(Text and element pointing records)
━━━━━━━━━━
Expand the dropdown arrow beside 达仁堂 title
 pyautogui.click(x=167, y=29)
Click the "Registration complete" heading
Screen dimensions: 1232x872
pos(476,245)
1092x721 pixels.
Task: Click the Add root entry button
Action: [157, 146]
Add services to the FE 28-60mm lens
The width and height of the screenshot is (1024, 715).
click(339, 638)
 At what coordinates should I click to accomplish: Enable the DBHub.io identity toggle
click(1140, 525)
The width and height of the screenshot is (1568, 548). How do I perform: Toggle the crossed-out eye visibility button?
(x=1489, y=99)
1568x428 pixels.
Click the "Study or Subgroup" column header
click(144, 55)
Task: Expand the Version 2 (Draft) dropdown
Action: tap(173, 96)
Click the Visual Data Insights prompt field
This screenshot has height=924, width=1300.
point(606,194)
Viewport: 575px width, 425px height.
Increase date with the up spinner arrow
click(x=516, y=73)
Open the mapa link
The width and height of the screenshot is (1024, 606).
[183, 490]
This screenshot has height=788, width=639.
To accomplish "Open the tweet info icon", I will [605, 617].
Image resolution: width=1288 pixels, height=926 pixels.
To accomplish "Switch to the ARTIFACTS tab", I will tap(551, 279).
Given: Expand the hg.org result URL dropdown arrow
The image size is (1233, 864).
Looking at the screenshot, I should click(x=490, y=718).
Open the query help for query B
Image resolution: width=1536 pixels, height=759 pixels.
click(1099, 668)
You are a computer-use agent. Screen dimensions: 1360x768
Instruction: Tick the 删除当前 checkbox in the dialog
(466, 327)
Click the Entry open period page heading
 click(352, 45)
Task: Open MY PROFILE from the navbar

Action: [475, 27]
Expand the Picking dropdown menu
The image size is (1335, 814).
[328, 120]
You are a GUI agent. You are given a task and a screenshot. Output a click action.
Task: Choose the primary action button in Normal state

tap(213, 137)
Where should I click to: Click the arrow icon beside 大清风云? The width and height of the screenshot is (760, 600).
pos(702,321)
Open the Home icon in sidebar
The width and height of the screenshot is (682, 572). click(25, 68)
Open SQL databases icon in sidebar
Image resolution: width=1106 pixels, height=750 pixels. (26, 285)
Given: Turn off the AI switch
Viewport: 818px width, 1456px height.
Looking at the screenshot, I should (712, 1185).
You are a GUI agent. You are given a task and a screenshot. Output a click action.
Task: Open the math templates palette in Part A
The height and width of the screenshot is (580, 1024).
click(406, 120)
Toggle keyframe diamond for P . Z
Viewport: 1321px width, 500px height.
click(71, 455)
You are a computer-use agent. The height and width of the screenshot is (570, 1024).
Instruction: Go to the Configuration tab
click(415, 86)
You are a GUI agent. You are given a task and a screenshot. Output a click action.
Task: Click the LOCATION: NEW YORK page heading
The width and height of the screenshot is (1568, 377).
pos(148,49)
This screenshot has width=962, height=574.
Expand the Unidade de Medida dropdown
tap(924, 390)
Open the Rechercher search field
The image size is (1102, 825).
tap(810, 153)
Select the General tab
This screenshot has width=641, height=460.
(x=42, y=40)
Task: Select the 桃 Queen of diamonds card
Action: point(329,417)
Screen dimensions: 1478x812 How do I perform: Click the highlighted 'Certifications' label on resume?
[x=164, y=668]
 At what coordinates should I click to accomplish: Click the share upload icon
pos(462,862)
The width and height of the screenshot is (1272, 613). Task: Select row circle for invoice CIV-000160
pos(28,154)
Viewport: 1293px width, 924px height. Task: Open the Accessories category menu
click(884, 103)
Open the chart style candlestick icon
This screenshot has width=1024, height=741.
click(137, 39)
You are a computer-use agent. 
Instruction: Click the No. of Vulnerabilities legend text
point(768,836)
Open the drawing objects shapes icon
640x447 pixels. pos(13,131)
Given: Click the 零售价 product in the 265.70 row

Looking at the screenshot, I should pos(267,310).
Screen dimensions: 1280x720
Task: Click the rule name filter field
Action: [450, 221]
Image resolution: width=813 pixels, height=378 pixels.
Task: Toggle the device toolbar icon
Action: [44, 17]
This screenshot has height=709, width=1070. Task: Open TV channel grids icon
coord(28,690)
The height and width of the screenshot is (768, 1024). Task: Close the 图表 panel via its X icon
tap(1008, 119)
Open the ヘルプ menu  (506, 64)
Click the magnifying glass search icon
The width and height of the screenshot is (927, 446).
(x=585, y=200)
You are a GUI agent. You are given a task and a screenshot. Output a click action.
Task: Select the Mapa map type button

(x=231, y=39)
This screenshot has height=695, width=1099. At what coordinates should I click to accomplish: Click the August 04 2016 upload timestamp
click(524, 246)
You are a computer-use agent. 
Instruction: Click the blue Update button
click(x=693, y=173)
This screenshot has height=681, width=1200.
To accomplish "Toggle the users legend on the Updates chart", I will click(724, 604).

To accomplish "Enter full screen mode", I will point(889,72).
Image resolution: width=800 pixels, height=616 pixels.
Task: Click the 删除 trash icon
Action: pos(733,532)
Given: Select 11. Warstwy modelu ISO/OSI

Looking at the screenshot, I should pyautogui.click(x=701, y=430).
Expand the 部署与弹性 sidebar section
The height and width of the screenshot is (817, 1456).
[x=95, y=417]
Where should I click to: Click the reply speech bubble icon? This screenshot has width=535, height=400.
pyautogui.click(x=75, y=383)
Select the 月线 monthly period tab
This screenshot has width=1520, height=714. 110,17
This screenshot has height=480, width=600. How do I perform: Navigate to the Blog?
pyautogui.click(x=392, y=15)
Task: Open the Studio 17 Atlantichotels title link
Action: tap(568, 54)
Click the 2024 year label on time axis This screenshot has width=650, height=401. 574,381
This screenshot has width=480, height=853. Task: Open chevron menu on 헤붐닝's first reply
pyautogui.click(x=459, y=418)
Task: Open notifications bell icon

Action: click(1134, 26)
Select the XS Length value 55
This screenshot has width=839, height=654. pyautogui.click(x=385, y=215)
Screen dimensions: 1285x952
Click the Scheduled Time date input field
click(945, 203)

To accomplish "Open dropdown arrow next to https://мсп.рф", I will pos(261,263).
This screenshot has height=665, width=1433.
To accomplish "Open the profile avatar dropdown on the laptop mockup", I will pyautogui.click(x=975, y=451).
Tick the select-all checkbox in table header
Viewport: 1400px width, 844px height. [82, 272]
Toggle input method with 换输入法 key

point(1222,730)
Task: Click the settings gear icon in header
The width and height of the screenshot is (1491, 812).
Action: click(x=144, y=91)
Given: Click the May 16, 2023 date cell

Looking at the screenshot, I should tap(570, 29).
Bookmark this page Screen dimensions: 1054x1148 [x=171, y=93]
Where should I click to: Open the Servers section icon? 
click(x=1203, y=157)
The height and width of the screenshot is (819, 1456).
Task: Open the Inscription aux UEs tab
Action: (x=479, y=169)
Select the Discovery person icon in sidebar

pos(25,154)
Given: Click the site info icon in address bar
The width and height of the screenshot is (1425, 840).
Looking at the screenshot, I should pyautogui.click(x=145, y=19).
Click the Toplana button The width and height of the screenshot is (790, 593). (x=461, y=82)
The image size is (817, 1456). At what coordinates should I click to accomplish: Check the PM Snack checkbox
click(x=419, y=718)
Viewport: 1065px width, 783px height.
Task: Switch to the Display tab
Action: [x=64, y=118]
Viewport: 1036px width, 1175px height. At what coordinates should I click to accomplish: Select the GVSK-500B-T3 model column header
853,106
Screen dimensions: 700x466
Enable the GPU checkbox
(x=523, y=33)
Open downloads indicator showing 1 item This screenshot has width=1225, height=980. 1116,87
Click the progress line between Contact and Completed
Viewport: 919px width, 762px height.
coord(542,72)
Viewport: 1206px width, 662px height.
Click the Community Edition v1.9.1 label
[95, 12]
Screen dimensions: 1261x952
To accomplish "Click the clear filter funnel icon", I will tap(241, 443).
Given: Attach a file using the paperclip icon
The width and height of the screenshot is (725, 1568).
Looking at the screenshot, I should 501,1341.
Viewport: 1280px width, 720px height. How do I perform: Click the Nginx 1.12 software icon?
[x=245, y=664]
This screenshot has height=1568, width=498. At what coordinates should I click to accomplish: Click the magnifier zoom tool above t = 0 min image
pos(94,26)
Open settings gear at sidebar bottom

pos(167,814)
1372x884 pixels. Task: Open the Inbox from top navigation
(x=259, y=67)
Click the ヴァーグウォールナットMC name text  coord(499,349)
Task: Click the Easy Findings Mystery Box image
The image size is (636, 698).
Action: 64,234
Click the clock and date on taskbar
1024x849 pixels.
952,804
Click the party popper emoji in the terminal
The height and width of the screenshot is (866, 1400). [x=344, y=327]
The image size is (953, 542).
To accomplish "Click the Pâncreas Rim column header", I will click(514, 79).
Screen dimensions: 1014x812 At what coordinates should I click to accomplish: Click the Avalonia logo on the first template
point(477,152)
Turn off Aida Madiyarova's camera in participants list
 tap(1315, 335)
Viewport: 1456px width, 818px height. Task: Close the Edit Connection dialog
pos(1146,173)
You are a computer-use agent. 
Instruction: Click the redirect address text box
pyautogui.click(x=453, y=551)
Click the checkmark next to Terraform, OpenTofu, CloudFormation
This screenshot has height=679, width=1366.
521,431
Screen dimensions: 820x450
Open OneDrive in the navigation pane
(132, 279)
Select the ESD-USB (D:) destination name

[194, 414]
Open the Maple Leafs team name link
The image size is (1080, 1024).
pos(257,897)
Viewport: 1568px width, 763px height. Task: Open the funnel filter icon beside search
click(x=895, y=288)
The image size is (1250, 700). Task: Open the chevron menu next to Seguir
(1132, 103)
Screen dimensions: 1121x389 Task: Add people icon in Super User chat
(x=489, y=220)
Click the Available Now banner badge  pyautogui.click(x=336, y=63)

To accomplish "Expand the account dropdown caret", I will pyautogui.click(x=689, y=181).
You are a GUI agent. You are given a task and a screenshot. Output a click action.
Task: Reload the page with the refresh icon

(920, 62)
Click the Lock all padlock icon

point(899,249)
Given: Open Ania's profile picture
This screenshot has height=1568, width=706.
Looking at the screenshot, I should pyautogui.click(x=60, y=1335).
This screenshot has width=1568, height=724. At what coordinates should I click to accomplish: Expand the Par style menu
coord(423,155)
━━━━━━━━━━
• Stated problem: Output the items again verbatim, starting with the line containing "Task: Click the Easy" and going on through the line containing "pos(1146,173)".

• Full response:
Task: Click the Easy Findings Mystery Box image
The image size is (636, 698).
Action: 64,234
Click the clock and date on taskbar
1024x849 pixels.
952,804
Click the party popper emoji in the terminal
The height and width of the screenshot is (866, 1400). [x=344, y=327]
The image size is (953, 542).
To accomplish "Click the Pâncreas Rim column header", I will click(514, 79).
Screen dimensions: 1014x812 At what coordinates should I click to accomplish: Click the Avalonia logo on the first template
point(477,152)
Turn off Aida Madiyarova's camera in participants list
 tap(1315, 335)
Viewport: 1456px width, 818px height. Task: Close the Edit Connection dialog
pos(1146,173)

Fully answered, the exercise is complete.